#### EXTRACTED TEXT
This is accomplished by transforming the raw formatted data into a metabolite-specific trial. Each such trial is defined as a set of linear models (n >= 30) between a timestep and number of molecules for a metabolite. The coefficients of these models (slope, constant) are averaged and incorporated into a metabolite-specific linear regression model. The independent variable is a representative timestep and is user-dependent. The generated data is an imputed number of molecules for each metabolite, is dependent on the simulation time and is defined as a "technical replicate".
The above steps are easily repeated with additional SSA-runs (n >=30) and will generate sets of "technical replicates". These can be statistically evaluated (mean, standard deviation) and will constitute the simulation time-dependent number of molecules for a particular metabolite. For varying simulation times 'TemporalGSSA' will generate a metabolite-specific and simulation time-dependent trajectory.
code A numerically encoded ('0', success; '1', no success) text message to the user indicating the outcome of "TemporalGSSA".
The examples listed below can be run directly from the console as example("calculate_TemporalGSSA")
calculate_TemporalGSSA(valid,1) calculate_TemporalGSSA(valid,4) calculate_TemporalGSSA(nvalid,2)calculate_TemporalGSSA(valid,1) calculate_TemporalGSSA(valid,4) calculate_TemporalGSSA(nvalid,2)

#### TASK REQUIREMENTS
Reproduce word for word the passage of the TemporalGSSA text starting with "The above steps" and going on through "simulation time-dependent trajectory.".

#### SOURCE DATA
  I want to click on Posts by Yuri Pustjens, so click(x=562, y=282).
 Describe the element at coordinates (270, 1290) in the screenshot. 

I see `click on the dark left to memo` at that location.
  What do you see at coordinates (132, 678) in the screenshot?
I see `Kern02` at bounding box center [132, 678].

#### FINISHED TASK
The above steps are easily repeated with additional SSA-runs (n >=30) and will generate sets of "technical replicates". These can be statistically evaluated (mean, standard deviation) and will constitute the simulation time-dependent number of molecules for a particular metabolite. For varying simulation times 'TemporalGSSA' will generate a metabolite-specific and simulation time-dependent trajectory.